Opdrachten>
1. Neem het fragment over van "Bij Kabinetsmissive van" tot en met "memorie van toelichting.", en verwissel daarbij "Staatssecretaris" voor "Minister".
2. Welke datum draagt volgens het fragment het advies van de Raad van State?
====== Fragment ======
Bij Kabinetsmissive van 28 september 2004, no. 04.003704, heeft Uwe Majesteit, op voordracht van de Staatssecretaris van Onderwijs, Cultuur en Wetenschap, mr. M.C. van der Laan, bij de Raad van State ter overweging aanhangig gemaakt het voorstel van wet tot het van rechtswege verlenen van erkenningen voor landelijke publieke omroep en tot verkorting van de duur van erkenningen en voorlopige erkenningen voor landelijke publieke omroep (Tijdelijke wet verkorting erkenningenduur publieke omroepen), met memorie van toelichting.

De Raad van State onderschrijft de strekking van het wetsvoorstel, maar maakt daarbij de volgende opmerking. Hij is van oordeel dat in verband daarmee enige aanpassing van het voorstel wenselijk is.

Blijkens de mededeling van de Directeur van Uw kabinet van 28 september 2004, no. 04.003704, machtigde Uwe Majesteit de Raad van State zijn advies inzake het bovenvermelde voorstel van wet rechtstreeks aan mij te doen toekomen. Dit advies, gedateerd 22 oktober 2004, no. W05.04.0470/III, bied ik U hierbij aan.
====== Gegevensrecords ======
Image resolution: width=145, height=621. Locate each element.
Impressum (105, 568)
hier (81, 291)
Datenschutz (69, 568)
======
====== Gegevensrecords ======
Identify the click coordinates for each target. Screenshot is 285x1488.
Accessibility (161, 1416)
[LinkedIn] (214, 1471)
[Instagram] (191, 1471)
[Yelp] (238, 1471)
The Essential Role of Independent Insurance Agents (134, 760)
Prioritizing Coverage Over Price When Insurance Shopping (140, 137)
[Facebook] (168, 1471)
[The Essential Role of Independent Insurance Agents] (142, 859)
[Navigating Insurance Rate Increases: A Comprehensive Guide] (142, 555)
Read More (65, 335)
======
Verwachte resultaten>
1.
Bij Kabinetsmissive van 28 september 2004, no. 04.003704, heeft Uwe Majesteit, op voordracht van de Minister van Onderwijs, Cultuur en Wetenschap, mr. M.C. van der Laan, bij de Raad van State ter overweging aanhangig gemaakt het voorstel van wet tot het van rechtswege verlenen van erkenningen voor landelijke publieke omroep en tot verkorting van de duur van erkenningen en voorlopige erkenningen voor landelijke publieke omroep (Tijdelijke wet verkorting erkenningenduur publieke omroepen), met memorie van toelichting.

2. 22 oktober 2004